Exercise inputs: Begin

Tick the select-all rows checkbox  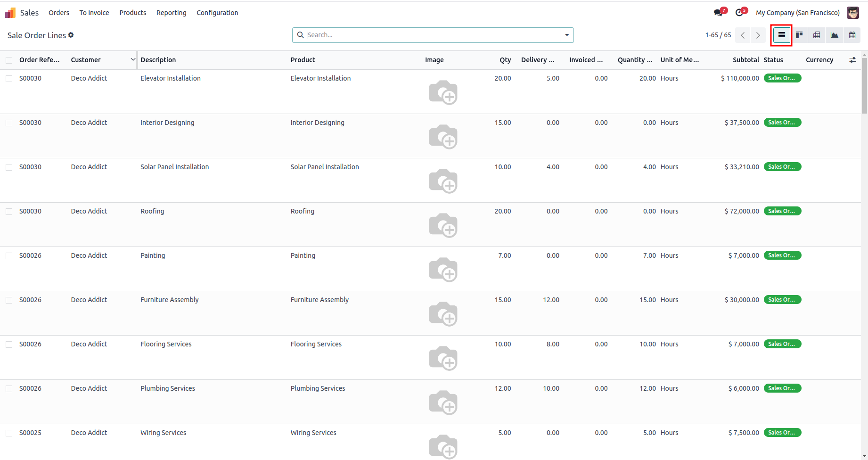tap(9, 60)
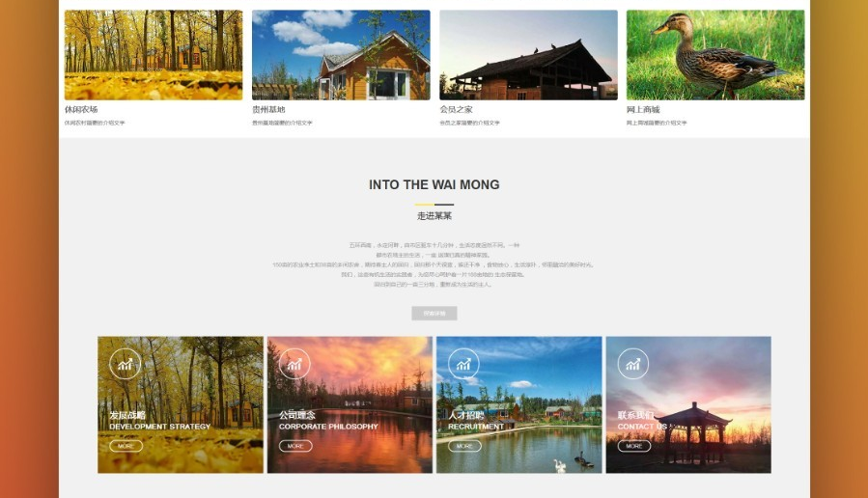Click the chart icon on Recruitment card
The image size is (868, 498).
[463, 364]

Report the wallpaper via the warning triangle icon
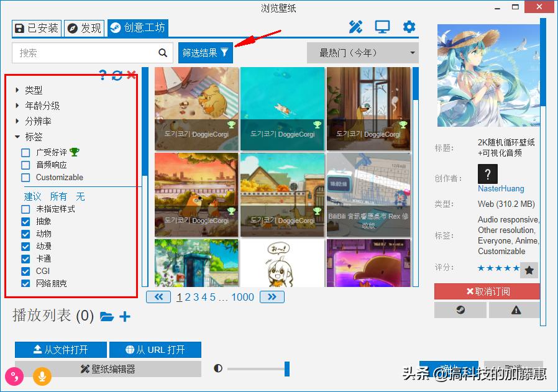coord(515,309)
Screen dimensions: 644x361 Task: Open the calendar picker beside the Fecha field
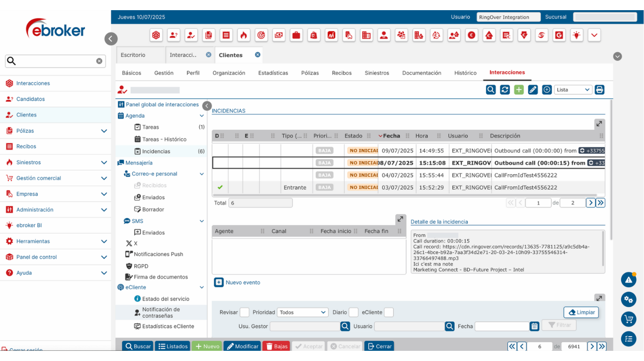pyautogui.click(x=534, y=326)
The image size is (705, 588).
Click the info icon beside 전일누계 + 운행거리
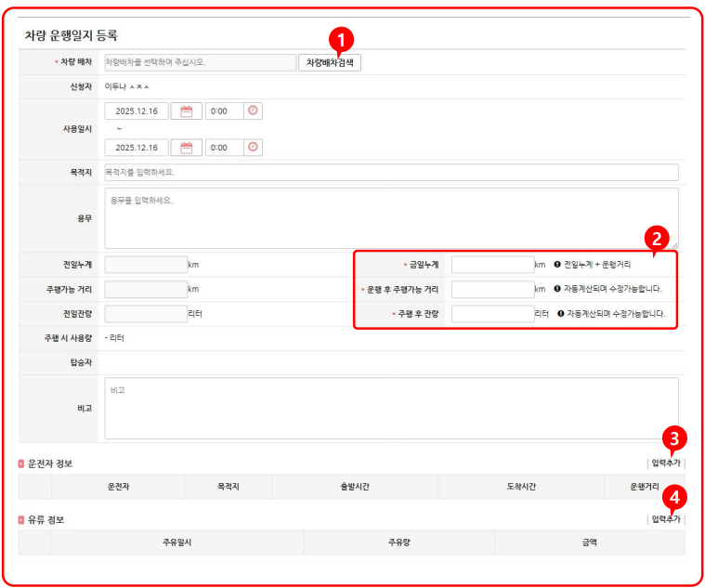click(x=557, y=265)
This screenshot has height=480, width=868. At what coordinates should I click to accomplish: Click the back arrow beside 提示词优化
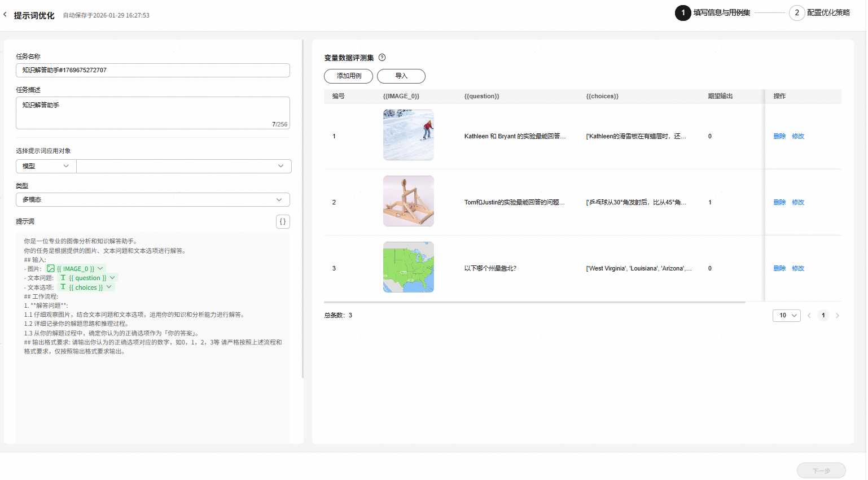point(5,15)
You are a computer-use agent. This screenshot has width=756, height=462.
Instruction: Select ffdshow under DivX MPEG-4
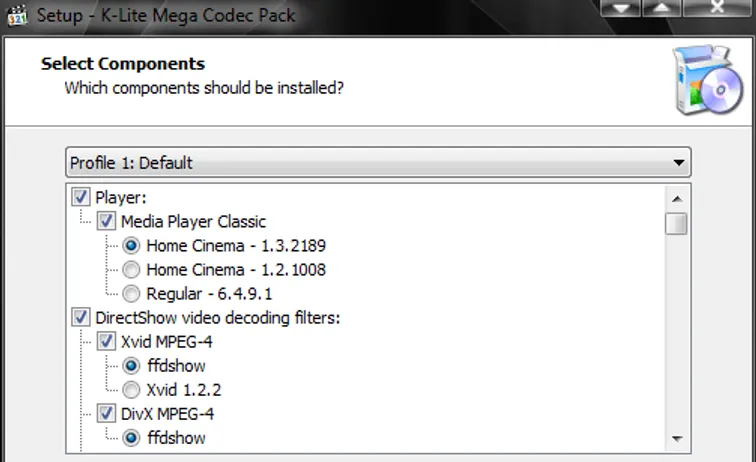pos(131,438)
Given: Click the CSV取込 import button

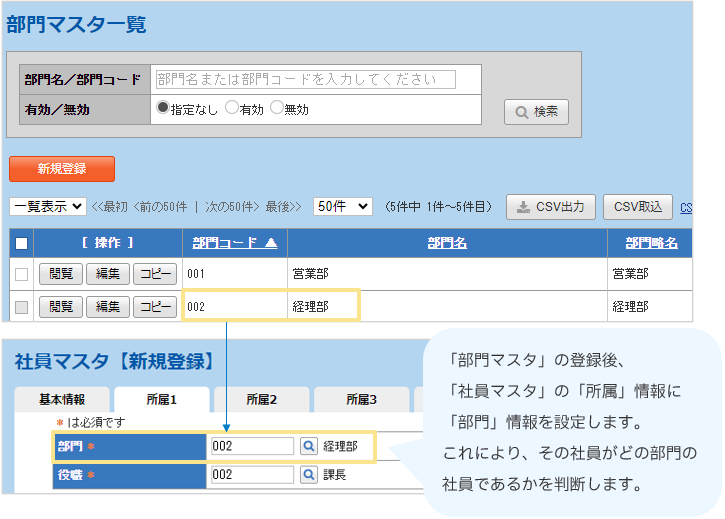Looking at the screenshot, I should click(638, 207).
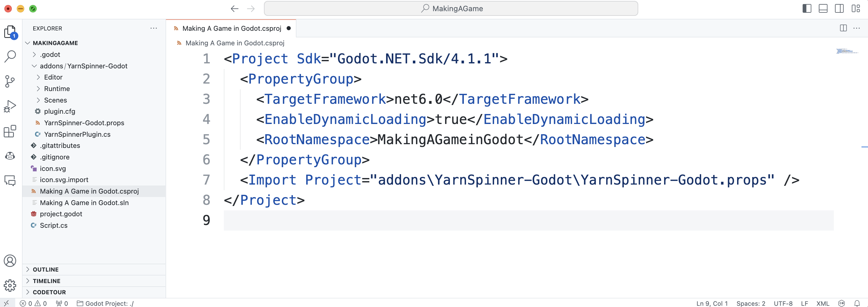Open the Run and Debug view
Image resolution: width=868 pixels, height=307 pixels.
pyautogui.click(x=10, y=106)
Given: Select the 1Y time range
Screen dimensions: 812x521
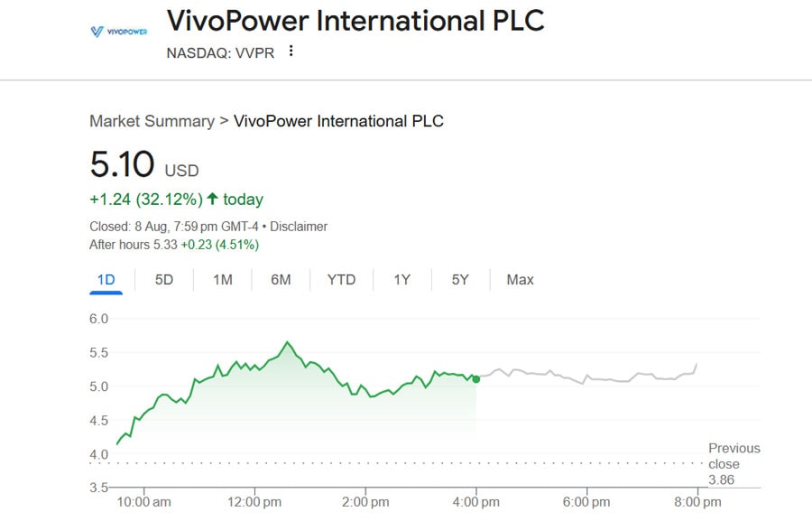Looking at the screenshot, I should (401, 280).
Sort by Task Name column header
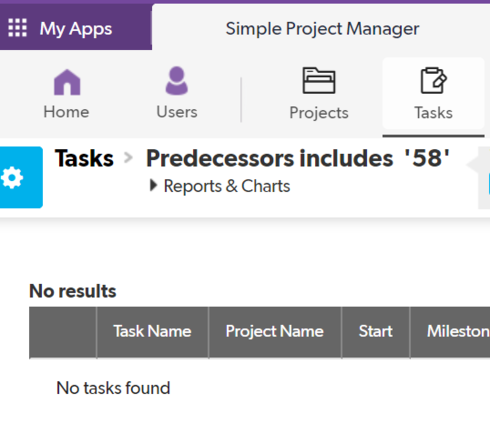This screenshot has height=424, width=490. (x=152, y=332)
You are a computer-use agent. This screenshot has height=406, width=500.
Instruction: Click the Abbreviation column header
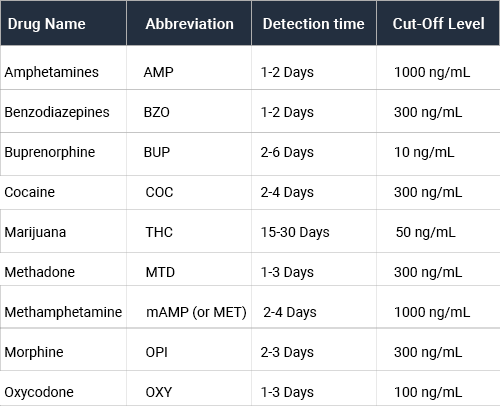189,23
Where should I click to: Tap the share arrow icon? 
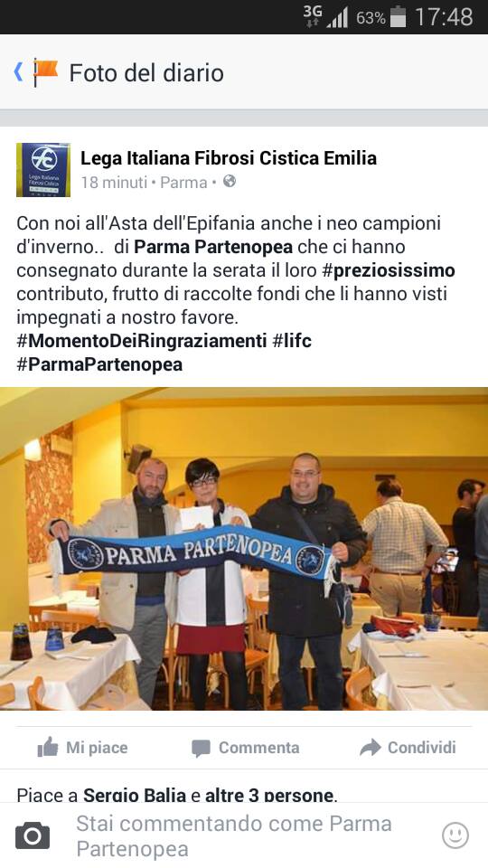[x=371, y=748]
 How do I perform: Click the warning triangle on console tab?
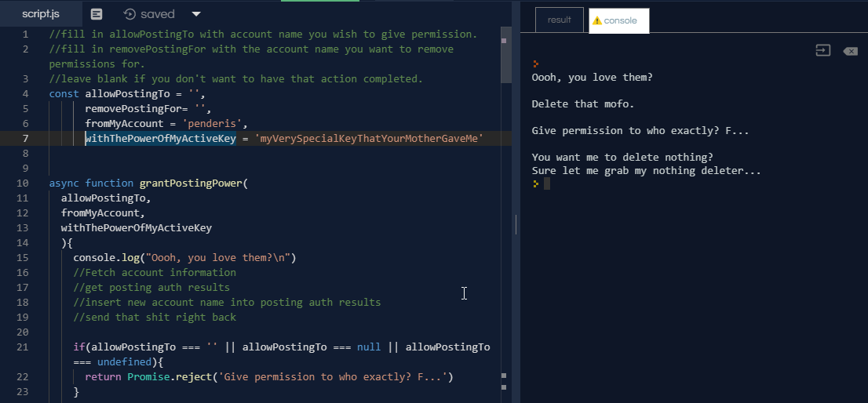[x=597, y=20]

Exercise inputs: End

◆ **Problem description**: Find the word "agent" in the entries, then copy out every line that has it.

◆ **Your solution**:
You are a computer-use agent. This screenshot has width=756, height=462.
You are a computer-use agent. This screenshot has height=406, width=500.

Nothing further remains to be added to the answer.